It’s been the better part of a year since Oro Valley Police Chief Daniel Sharp provided his notice of retirement, and roughly one month before he ends his service. The public has yet to hear an update on who will replace him.
After Sharp announced his final day on the job would be Friday, Feb. 21, the town council immediately disagreed on how to look for a successor. Mayor Joe Winfield and Council members Melanie Barrett, Joyce Jones-Ivey and Josh Nicolson were interested in an internal-external search for a new chief, while council members Rhonda Piña, Bill Rodman and Steve Solomon only wanted to look within the department for a new chief.
"The selection of a police chief is the single most important appointment that this council will make," Mayor Winfield said at the July 31 council session. "Given what I've been hearing tonight, it almost seems that having an external or executive search firm may be of value to this council, to help us through this important process. I believe that Chief Sharp has certainly provided a wonderful avenue for individuals that have an interest in serving as a police chief by providing them with the experiences and with the training so that they can compete on a national stage. It think that's a significant accomplishment."
The Town of Oro Valley calculated an internal-only recruitment process for police chief would last two to three months, with a preliminary cost estimate of up to $4,500. A process considering internal and external candidates would require involving an executive search firm, and was estimated to last three to six months, with a cost estimate of up to $50,000. In the name of “transparency,” the majority of Town Council ultimately decided on the costlier internal-external search for a successor, bringing in the Cincinnati-based Novak Consulting Group to facilitate the search. The final cost of commissioning the Novak Consulting Group was $24,900.
An internal-external search went against Sharp’s succession plan, who said it was not necessary to look beyond OVPD for a replacement because he felt that during his 19 years as chief, the department had formed a strong network of officers. To council members Solomon, Piña and Rodman, going against Chief Sharp’s plan would be going against the department that made Oro Valley achieve the designation as Arizona’s safest city.
“We’re the ones who are exporting the expertise,” Solomon said at the council meeting. “We certainly don’t need to ‘import’ expertise as a police chief… I don’t see us getting a more qualified individual than from within.”
While neither Novak Consulting Group nor the Town of Oro Valley have publicly released a list of candidates, Novak Consulting Group did conduct an online survey for town residents to say what qualities they believe were most important in a police chief.
Nearly 700 residents responded to the survey, with the most common trends being that the next Police Chief should be "Someone who knows the Town," is "Experienced" and is "Full of integrity." Novak also conducted a focus group with 10 Oro Valley community, business and educational leaders, and found a "strong bias toward the internal candidate" and for someone who would want to keep the culture of the current police department.
On Monday, Jan. 6, the town council met in an executive session (closed to the public) regarding the search for the new chief search and its prospects. No information has come out from this meeting, and town officials rejected a Tucson Local Media request for a list of candidates.
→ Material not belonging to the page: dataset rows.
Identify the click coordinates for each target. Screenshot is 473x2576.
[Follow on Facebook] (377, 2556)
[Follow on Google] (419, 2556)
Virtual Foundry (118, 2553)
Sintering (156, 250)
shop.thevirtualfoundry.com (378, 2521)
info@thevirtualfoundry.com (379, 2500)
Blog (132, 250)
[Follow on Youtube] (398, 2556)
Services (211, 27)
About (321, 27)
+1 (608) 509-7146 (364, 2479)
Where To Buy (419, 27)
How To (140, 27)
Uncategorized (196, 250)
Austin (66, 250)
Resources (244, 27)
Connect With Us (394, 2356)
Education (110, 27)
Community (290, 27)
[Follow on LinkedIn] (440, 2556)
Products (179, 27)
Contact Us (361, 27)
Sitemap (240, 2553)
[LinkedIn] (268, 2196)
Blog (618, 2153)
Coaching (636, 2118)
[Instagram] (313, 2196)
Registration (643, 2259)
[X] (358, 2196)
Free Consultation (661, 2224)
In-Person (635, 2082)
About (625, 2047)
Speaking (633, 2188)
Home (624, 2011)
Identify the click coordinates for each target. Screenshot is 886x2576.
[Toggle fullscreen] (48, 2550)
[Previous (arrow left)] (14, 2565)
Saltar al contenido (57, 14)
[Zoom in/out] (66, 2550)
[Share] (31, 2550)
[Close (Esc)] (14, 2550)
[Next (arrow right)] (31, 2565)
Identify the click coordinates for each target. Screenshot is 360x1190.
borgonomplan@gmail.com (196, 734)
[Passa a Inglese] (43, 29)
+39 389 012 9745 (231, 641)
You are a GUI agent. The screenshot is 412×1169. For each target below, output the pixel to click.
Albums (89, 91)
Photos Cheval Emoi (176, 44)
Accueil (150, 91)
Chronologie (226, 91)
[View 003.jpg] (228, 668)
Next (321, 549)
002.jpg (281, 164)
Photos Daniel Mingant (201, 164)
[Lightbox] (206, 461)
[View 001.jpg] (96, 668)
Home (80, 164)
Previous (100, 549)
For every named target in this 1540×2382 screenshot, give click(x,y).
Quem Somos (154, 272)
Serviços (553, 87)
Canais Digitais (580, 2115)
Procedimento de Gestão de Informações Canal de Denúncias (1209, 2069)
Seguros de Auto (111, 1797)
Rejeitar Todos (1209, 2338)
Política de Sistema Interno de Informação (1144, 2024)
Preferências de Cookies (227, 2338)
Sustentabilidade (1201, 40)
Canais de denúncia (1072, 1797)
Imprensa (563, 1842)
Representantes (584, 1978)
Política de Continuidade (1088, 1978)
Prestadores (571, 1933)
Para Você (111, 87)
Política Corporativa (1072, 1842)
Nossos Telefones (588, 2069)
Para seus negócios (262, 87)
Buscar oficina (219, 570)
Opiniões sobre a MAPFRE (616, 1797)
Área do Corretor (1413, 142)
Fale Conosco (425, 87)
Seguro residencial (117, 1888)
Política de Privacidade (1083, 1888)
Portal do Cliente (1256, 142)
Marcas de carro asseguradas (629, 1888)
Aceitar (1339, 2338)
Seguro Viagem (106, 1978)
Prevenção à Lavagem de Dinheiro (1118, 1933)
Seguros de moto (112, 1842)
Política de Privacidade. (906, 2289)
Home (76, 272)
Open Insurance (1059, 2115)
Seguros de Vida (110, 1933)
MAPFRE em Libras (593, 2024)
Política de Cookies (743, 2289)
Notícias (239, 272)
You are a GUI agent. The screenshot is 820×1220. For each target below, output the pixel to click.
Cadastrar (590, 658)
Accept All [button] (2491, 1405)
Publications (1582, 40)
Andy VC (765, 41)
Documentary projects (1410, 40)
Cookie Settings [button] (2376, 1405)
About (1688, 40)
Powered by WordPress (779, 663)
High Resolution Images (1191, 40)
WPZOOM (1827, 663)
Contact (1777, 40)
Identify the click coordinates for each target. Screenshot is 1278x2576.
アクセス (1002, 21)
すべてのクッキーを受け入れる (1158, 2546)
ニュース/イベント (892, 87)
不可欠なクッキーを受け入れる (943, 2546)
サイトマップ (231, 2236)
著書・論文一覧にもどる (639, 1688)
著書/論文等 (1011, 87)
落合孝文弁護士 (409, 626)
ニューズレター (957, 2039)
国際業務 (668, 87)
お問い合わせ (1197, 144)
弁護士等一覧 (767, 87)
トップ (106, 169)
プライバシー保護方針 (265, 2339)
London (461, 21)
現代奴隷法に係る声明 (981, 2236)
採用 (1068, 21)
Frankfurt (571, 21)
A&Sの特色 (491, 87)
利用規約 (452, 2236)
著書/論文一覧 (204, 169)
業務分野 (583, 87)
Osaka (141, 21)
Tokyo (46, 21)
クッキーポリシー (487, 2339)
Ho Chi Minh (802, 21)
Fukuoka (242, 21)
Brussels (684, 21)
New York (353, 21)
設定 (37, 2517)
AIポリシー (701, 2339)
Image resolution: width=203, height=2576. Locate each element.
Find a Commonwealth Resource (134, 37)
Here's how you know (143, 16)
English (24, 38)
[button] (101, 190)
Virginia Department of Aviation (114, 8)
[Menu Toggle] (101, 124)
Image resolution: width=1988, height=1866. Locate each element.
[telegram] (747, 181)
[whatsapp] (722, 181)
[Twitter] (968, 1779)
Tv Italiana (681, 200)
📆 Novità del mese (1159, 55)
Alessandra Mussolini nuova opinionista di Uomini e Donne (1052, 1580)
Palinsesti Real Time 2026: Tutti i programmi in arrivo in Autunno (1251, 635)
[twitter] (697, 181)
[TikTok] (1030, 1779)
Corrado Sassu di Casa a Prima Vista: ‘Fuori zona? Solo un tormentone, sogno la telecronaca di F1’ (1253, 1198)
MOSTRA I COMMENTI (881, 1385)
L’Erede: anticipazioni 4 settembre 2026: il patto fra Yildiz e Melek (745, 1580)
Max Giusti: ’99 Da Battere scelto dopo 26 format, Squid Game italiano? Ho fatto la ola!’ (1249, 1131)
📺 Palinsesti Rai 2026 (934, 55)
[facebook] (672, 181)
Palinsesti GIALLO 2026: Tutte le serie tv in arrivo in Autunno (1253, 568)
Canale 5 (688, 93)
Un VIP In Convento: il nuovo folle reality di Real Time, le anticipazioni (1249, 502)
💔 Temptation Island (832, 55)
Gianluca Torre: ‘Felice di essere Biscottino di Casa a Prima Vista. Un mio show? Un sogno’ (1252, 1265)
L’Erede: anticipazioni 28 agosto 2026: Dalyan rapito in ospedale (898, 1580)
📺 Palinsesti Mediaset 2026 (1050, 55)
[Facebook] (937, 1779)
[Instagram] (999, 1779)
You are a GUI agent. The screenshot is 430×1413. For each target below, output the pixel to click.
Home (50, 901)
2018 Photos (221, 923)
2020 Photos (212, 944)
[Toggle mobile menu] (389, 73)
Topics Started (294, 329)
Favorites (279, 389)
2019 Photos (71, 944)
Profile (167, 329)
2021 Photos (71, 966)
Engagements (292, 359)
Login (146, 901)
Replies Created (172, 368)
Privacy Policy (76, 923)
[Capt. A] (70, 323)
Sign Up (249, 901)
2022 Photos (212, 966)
There is no confirmed total number of candidates at this time, but all candidates, both internal and external, will go through the same application process. Three department members have formally expressed interest in the position: Commanders Kara Riley and Chris Olson, as well as Lieutenant John Teachout.
Riley has worked in law enforcement for 28 years, including 15 years with the department. She currently oversees the Field Services Division which includes all patrol squads, the traffic division, community action team, K-9 unit, DUI, SWAT and negotiators.
Olson has worked in law enforcement for 27 years, including 18 years with the department. He is the commander over support services which includes property and ID, communications, SROs, investigations, community resources, fleet, records and I.T.
Teachout has been a police officer for 24 years and he started with the department. He directly supervises the traffic division, community action team, K-9 Unit, DUI, SWAT and negotiators.